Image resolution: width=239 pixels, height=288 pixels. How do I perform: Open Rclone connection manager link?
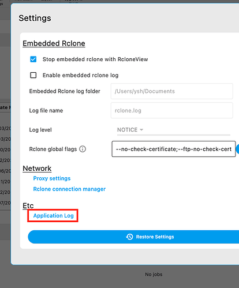[69, 189]
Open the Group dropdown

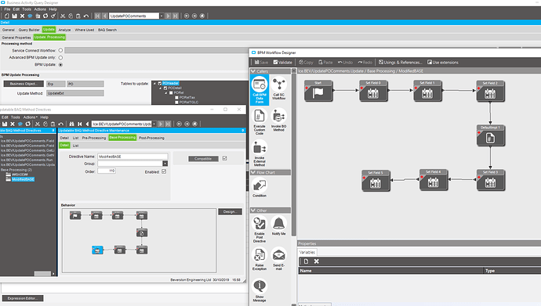165,164
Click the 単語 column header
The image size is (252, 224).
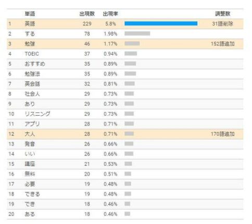[30, 14]
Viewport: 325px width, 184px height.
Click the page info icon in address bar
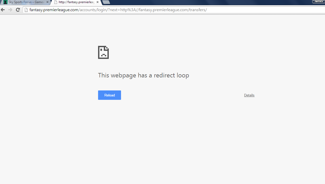click(26, 10)
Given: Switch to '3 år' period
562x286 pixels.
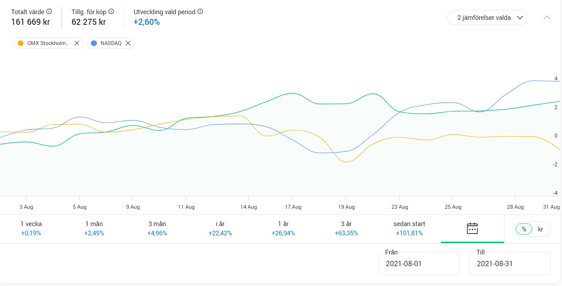Looking at the screenshot, I should click(x=346, y=228).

***

Print the records above exactly as they stand, but leave out the pictures.

Image resolution: width=239 pixels, height=288 pixels. How do I perform: Open Rclone connection manager link?
[69, 189]
Open the Group dropdown

165,164
Click the 単語 column header
The image size is (252, 224).
[30, 14]
Viewport: 325px width, 184px height.
Click the page info icon in address bar
click(26, 10)
Given: Switch to '3 år' period
562x286 pixels.
Looking at the screenshot, I should click(x=346, y=228).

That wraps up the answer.